Qu'aurait il pu se passer si un changement dans sa composition l'avait doté de propriétés particulières ? C'est la piste envisagée par l'auteur de science-fiction britannique Gerald Kersh dans sa nouvelle Qu'est il arrivé au caporal Cuckoo ? (Whatever happened to caporal Cuckoo?, publiée pour la première fois en 1953 et parue en français dans Histoires de pouvoirs, l'un des volumes de la Grande anthologie de la science-fiction éditée par le Livre de Poche). Dans ce texte, Paré a appliqué une version légèrement différente de son digestif (en raison encore une fois d'une pénurie d'un des ingrédients) sur une blessure au crâne (et au cerveau) d'un des soldats du capitaine Le Rat, un nommé Lecoq (qui en gagnant les États-Unis, transformera son nom en Cuckoo). L'homme guérit, et découvre qu'il est désormais immortel, quelle que soit la gravité des blessures subies. Il vole à Paré le carnet contenant la recette du digestif, et n'a plus pour but que de reproduire ce produit miraculeux.
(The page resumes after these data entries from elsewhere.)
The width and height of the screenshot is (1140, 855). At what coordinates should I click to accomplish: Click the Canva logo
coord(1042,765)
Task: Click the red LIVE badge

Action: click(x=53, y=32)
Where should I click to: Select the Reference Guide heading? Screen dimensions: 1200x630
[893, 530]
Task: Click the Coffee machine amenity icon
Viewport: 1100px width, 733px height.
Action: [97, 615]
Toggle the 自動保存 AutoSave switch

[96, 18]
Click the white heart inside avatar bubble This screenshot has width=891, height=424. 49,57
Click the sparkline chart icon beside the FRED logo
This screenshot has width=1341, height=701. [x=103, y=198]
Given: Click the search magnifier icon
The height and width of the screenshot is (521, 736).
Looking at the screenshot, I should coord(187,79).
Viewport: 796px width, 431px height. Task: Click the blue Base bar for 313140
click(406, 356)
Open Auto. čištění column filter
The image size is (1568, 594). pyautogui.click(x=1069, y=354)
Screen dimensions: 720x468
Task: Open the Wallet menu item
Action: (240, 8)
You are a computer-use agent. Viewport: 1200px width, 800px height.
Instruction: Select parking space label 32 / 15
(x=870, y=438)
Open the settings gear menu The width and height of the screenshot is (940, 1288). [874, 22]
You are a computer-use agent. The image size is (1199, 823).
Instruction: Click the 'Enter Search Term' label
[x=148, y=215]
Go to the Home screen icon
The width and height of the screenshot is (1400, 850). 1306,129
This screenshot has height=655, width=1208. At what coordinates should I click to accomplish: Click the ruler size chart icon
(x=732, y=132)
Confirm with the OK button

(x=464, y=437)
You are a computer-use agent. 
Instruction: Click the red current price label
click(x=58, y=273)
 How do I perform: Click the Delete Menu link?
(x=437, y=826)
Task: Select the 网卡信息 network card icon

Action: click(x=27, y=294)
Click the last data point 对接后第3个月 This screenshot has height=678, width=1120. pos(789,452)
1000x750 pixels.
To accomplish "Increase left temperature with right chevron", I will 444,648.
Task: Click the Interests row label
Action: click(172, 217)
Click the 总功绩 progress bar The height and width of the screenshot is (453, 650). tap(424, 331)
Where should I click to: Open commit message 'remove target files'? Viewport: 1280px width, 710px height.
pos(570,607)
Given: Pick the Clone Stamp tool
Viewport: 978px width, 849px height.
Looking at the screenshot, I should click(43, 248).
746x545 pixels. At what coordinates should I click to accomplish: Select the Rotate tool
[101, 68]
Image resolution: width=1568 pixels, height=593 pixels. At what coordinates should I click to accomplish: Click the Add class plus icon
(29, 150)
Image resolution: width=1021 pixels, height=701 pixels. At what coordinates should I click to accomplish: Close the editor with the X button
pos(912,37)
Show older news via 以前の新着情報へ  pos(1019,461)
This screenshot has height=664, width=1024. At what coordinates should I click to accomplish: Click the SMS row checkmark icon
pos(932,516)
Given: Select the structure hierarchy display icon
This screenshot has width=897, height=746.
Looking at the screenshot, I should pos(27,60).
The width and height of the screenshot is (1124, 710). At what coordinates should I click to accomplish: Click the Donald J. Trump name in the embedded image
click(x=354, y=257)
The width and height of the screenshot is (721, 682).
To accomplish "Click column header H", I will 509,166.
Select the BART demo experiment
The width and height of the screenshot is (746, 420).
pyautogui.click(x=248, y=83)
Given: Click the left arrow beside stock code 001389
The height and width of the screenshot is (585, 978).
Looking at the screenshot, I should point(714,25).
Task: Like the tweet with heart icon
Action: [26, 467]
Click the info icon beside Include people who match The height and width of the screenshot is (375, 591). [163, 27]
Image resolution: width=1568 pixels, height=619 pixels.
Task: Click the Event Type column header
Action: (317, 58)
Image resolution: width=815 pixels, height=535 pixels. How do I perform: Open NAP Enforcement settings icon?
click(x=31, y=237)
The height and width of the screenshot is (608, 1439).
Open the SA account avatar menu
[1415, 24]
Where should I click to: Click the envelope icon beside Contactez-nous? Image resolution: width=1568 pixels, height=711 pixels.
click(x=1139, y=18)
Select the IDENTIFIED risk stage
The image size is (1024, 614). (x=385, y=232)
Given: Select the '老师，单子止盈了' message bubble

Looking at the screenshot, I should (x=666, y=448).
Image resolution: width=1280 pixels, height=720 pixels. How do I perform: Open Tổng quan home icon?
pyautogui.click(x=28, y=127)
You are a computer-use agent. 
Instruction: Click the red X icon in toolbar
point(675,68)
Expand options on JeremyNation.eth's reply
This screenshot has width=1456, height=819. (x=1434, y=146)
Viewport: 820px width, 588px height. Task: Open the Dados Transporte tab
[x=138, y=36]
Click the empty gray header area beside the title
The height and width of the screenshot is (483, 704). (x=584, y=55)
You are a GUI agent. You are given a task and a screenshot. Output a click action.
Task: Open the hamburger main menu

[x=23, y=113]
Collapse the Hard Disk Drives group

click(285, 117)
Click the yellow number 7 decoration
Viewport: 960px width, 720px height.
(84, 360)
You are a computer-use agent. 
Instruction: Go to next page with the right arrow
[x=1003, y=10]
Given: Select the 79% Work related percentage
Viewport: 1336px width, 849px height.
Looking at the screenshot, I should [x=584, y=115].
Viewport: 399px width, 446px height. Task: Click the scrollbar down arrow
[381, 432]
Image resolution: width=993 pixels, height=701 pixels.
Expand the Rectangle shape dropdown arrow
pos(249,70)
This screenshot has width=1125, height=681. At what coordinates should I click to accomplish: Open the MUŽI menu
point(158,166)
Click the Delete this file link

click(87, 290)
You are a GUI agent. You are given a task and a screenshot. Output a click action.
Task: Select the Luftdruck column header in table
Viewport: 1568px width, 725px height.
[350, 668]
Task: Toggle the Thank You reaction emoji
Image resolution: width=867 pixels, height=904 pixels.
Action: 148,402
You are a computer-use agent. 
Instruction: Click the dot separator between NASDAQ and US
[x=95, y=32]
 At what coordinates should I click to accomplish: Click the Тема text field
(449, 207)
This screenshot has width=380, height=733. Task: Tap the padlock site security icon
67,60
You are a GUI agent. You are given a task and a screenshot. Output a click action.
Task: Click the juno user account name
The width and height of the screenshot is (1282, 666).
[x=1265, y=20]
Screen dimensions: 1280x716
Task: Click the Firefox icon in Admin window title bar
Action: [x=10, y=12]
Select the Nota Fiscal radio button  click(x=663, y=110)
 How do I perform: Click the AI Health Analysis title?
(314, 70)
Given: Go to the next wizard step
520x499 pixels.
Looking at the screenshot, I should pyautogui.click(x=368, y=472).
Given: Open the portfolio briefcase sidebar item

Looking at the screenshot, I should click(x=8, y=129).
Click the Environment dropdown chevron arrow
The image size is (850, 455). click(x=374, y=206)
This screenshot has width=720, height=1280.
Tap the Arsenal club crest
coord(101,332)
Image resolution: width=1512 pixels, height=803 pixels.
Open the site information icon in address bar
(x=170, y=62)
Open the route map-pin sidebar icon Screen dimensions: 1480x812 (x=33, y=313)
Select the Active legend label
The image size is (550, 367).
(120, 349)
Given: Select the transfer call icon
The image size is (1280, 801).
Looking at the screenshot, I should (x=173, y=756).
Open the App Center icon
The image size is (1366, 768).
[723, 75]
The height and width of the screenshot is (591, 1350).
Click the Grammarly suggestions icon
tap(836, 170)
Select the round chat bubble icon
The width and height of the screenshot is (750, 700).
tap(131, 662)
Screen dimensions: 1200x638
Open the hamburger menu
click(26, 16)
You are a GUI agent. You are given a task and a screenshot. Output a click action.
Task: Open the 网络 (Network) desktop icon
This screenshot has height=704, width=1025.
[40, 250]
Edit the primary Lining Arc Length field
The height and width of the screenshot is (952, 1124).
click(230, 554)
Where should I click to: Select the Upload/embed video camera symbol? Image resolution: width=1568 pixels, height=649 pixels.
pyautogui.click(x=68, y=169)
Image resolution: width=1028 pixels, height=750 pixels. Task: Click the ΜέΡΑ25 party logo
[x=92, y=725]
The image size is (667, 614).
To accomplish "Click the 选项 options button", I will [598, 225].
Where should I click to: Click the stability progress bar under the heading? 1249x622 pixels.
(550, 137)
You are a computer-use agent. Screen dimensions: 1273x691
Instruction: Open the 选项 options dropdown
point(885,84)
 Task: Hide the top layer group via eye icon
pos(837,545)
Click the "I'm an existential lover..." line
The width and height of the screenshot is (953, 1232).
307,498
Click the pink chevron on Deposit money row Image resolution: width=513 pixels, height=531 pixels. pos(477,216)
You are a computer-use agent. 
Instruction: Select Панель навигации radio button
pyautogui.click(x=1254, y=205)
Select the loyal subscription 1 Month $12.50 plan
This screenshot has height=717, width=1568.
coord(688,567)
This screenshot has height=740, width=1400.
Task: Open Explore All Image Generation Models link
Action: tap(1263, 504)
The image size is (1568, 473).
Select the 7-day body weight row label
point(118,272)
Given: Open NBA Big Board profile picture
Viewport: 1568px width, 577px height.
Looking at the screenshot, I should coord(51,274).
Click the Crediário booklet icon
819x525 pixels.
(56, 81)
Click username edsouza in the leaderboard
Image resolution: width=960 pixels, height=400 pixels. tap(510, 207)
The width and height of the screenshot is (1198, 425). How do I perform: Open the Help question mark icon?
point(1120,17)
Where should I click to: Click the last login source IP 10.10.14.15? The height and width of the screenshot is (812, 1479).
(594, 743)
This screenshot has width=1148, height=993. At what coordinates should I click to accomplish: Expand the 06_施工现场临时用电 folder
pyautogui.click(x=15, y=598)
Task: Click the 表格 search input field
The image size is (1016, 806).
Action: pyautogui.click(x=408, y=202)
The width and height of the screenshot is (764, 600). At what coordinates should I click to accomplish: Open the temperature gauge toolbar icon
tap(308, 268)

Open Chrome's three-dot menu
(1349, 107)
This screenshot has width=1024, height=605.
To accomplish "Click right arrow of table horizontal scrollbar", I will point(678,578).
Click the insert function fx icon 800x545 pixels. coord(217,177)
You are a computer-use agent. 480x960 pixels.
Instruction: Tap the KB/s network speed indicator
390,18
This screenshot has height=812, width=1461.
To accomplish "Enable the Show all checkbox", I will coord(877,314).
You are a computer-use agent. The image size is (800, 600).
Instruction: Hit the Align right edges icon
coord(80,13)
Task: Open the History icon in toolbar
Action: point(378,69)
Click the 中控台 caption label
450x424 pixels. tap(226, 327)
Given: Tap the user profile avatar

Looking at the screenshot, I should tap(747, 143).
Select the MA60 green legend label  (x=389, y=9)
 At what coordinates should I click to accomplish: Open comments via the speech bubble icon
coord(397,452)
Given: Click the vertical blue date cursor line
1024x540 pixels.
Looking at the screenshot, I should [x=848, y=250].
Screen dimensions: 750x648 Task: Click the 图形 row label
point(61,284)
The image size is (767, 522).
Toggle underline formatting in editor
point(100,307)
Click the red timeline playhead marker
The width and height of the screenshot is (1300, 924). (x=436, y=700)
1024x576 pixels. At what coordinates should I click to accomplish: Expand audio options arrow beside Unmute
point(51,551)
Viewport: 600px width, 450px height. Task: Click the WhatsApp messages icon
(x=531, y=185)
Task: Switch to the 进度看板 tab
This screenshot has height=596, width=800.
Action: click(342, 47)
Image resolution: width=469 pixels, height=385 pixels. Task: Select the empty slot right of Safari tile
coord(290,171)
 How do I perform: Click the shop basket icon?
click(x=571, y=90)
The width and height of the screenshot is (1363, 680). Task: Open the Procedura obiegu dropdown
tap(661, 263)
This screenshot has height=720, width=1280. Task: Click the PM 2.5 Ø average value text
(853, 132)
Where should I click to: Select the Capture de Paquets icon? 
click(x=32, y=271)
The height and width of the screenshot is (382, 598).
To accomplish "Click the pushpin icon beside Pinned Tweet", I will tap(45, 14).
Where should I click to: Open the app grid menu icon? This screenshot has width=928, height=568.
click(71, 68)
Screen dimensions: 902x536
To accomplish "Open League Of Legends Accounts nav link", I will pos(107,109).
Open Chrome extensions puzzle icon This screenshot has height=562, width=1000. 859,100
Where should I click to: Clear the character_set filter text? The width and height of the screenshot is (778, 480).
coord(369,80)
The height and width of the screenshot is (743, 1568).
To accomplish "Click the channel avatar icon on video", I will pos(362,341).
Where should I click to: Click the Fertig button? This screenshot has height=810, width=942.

Les personnages pourraient avoir été traités avec cette variante du digestif. Comment réagiront ils lorsqu'ils découvriront leur relative invulnérabilité ? Parviendraient ils à reproduire à l'identique le fameux digestif ? Et leur nouvel état est il bien dû à ce produit miracle ?
Bibliographie
Parmi les principales sources consultées pour réaliser cette page, on peut citer :
BLAESSINGER Edmond : Quelques grandes figures de la chirurgie et de la médecine militaires (J.-B. Baillière et fils, éditeurs, 1947).
Ambroise Paré - [ 1510 Laval - 1590 Paris ]
Notes
1 : Le second étant Pierre Franco, auteur entre autres du Traité des hernies (1561).
2 : Probablement le 7 décembre. D'autres sources indiquent 1510, mais toutes s'accordent à situer l'évènement dans l'hiver entre ces deux années. Mais on avance également des dates comprises entre 1502 et 1517 !
3 : La légende en fait le valet de chambre et barbier (donc en quelque sorte chirurgien) du comte de Laval...
4 : Le plus ancien des hôpitaux d'Europe, fondé en 650, il s'appelait hôpital des pauvres de Saint-Christophe et hôpital Sainte-Marie jusqu'au XVIème siècle. Du temps de Paré, il tenait plus d'un asile / mouroir pour misérables (malades ou non) que d'un hôpital tels que nous les concevons !
5 : Il faillit d'ailleurs en être lui-même victime, sans doute en raison de ses dissections de cadavres de pestiférés.
6 : Montjean (également orthographié Montejan ou Montejean) devint maréchal de France en 1538.
7 : Les plaies d'armes à feu étaient considérées comme vénéneuses, et le caustique avait pour but d'en détruire le poison.
8 : Médicament destiné à faire suppurer la plaie pour la "purger" et faciliter sa cicatrisation.
9 : Celui qui prépare les dissections pour un cours d'anatomie.
10 : Selon certaines sources, cette deuxième édition paraît en mars 1553.
11 : La ligature des vaisseaux pour juguler l'hémorragie lors de l'amputation est souvent attribuée à Paré ; mais celui-ci n'a fait que mettre en pratique une idée déjà avancée par de multiples auteurs depuis l'Antiquité.
12 : Le 6, selon d'autres sources.
13 : Le 4, selon d'autres sources.
14 : Rééditées encore en 1582 (année de leur traduction en latin : Opera Ambrosii Parei) et en 1585.
15 : Dédié au chevalier Christofle des Ursins, qu'il a soigné en 1580 sans lui administrer de remède à base de momie et qui l'avait incité à écrire un tel ouvrage pour dénoncer les tromperies basées sur de tels "traitements".
16 : Ceci est une interprétation personnelle. Dans l'état actuel de nos connaissances, rien ne permet d'affirmer que Paré s'était converti au protestantisme, mais ses fréquentations et sa personnalité montrent qu'il n'y était pas hostile.